#### [Activity]
Repeat verbatim, and only, the lines of the data below, beginning at the line that contains "Instruction: Select the keyboard" and stopping after the line that contains "Given: Click the third".

#### [Entries supplied]
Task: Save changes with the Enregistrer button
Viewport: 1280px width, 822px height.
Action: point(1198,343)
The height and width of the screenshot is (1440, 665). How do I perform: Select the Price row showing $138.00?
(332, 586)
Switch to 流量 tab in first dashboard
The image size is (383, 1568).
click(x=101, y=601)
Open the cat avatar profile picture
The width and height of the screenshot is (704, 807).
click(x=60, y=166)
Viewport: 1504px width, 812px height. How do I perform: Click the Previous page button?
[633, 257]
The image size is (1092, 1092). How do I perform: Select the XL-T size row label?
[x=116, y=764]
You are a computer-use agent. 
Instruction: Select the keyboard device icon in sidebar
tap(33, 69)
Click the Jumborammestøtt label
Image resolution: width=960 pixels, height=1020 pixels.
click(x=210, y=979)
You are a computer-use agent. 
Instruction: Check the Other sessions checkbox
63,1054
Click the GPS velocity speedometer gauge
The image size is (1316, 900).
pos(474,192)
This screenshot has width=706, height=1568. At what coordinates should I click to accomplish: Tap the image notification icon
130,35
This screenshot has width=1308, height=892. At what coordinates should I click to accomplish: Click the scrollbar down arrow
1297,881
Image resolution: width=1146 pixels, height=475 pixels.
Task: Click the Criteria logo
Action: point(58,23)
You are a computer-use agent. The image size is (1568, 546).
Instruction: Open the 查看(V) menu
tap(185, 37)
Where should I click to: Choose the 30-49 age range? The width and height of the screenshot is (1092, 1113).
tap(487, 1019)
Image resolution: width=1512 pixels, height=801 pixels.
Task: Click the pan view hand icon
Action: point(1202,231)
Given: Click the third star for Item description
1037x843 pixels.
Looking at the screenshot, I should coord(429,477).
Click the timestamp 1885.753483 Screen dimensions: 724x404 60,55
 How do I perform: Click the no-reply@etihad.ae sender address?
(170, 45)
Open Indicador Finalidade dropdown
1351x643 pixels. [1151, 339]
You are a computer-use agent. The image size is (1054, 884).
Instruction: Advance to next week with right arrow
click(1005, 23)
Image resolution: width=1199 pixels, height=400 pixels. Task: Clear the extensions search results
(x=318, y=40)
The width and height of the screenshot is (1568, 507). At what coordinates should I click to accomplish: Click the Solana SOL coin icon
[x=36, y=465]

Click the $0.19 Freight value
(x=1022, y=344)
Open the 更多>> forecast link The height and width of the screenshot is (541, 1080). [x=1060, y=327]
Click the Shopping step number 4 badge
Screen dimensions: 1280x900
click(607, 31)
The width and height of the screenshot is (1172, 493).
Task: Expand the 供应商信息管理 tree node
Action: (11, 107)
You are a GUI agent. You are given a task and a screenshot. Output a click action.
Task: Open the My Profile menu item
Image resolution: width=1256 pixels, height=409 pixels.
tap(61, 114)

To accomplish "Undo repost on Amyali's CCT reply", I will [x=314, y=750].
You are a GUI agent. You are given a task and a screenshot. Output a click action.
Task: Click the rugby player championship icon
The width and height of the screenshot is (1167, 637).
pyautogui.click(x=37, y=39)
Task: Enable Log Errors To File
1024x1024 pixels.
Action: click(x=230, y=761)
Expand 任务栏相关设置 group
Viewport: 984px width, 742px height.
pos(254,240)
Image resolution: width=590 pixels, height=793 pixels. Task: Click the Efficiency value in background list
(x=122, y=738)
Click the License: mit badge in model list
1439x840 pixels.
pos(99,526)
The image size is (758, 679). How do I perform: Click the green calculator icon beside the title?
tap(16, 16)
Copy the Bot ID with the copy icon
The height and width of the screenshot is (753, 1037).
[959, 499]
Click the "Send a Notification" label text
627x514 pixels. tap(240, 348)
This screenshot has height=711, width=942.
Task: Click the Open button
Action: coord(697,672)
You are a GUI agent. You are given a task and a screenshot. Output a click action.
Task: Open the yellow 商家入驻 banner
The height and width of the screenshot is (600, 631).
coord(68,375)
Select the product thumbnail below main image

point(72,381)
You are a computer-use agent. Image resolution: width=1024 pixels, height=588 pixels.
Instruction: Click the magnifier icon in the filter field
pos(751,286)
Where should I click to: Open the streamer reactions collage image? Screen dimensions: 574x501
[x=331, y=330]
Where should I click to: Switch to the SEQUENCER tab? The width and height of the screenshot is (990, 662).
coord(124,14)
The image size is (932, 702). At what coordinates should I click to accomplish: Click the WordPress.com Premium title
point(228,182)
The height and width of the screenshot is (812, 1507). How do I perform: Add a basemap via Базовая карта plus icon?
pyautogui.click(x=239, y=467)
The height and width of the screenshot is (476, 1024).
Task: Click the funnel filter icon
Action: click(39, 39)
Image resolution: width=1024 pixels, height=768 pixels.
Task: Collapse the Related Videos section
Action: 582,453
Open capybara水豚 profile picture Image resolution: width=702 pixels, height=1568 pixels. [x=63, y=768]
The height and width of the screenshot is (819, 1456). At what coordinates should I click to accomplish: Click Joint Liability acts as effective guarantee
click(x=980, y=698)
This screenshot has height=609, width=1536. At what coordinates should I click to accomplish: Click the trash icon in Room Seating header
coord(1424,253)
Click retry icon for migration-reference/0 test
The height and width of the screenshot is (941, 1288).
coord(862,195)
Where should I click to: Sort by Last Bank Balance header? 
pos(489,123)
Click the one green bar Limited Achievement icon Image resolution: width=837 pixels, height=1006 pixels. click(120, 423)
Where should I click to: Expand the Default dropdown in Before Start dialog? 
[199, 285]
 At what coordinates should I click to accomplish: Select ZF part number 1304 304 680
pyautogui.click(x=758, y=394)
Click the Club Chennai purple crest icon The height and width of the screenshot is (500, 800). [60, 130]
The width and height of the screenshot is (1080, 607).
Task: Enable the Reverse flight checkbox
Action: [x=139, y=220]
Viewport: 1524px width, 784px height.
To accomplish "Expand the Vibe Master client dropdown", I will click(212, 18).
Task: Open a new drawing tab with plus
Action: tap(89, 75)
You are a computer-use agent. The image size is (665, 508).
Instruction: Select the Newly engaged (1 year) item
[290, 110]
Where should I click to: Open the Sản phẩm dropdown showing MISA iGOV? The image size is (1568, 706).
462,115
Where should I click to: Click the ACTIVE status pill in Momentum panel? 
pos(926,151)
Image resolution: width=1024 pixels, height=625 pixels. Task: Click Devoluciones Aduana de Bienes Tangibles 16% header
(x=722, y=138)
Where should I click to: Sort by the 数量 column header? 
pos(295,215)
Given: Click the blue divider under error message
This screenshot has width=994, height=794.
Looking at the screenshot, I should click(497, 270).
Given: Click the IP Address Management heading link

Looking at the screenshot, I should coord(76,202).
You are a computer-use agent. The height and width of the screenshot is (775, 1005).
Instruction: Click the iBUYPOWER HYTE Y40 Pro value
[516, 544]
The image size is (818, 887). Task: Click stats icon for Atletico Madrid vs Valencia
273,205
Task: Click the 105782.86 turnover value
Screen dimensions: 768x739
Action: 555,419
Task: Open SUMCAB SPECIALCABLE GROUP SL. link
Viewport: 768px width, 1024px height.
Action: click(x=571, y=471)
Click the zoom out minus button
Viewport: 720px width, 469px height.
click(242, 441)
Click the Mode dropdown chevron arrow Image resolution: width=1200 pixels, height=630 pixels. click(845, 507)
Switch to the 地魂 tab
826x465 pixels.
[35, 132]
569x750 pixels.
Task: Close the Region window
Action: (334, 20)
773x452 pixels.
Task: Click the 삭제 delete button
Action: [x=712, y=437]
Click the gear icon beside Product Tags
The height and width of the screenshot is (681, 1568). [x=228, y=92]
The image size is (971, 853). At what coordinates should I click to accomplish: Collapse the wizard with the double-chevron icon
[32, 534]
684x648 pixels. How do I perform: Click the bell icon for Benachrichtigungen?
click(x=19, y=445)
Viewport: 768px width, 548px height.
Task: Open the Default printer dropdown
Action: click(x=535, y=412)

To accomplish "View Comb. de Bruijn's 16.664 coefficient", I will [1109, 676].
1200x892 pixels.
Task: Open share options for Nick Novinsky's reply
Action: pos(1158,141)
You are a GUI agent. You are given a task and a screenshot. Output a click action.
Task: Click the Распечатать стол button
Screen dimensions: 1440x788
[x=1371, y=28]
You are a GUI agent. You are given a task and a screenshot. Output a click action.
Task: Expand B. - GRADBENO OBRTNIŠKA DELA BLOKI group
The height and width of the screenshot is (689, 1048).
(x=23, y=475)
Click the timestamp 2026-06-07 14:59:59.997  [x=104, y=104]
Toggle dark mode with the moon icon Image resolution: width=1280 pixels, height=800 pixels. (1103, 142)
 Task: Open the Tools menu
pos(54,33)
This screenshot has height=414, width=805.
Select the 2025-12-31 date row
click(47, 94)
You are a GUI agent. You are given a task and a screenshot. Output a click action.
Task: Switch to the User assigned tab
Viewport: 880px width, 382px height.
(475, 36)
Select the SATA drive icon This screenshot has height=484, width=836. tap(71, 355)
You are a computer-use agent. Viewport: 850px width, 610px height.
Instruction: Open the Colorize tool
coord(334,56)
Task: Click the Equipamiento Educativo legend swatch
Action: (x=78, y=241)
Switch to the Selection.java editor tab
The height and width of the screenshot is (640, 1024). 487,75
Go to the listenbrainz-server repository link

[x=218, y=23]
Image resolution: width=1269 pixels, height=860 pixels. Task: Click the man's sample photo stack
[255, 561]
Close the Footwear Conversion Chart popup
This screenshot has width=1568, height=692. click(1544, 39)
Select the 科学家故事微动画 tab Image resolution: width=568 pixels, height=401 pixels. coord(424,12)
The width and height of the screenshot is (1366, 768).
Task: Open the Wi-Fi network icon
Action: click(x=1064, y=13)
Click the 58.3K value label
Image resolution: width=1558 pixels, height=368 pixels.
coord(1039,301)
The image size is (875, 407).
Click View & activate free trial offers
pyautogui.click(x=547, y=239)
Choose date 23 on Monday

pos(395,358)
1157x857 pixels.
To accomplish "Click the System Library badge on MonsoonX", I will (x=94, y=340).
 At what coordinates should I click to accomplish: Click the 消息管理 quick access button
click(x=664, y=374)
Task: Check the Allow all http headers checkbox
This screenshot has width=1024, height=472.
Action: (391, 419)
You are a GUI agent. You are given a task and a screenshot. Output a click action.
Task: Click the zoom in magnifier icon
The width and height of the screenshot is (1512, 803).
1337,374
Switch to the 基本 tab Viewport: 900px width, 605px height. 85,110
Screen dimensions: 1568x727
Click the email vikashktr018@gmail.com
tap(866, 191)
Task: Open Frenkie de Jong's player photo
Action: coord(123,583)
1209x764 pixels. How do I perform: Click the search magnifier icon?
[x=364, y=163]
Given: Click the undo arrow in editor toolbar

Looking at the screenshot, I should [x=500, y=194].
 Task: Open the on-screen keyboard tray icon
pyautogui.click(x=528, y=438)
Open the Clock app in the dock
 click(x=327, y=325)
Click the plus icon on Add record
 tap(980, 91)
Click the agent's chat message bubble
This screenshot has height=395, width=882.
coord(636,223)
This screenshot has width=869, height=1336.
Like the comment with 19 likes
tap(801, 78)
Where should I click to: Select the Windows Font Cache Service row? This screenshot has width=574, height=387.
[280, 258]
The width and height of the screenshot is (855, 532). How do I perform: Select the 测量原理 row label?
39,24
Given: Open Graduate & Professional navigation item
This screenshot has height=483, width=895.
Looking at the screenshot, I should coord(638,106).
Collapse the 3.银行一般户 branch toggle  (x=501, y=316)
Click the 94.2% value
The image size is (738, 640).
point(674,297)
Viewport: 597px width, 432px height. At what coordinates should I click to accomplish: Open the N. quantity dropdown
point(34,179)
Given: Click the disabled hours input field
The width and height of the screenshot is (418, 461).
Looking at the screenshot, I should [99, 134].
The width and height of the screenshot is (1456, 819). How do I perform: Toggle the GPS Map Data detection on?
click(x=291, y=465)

#### [Exercise output]
Instruction: Select the keyboard device icon in sidebar
tap(33, 69)
Click the Jumborammestøtt label
Image resolution: width=960 pixels, height=1020 pixels.
click(x=210, y=979)
You are a computer-use agent. 
Instruction: Check the Other sessions checkbox
63,1054
Click the GPS velocity speedometer gauge
The image size is (1316, 900).
pos(474,192)
This screenshot has width=706, height=1568. At what coordinates should I click to accomplish: Tap the image notification icon
130,35
This screenshot has width=1308, height=892. At what coordinates should I click to accomplish: Click the scrollbar down arrow
1297,881
Image resolution: width=1146 pixels, height=475 pixels.
Task: Click the Criteria logo
Action: point(58,23)
You are a computer-use agent. The image size is (1568, 546).
Instruction: Open the 查看(V) menu
tap(185, 37)
Where should I click to: Choose the 30-49 age range? The width and height of the screenshot is (1092, 1113).
tap(487, 1019)
Image resolution: width=1512 pixels, height=801 pixels.
Task: Click the pan view hand icon
Action: point(1202,231)
Given: Click the third star for Item description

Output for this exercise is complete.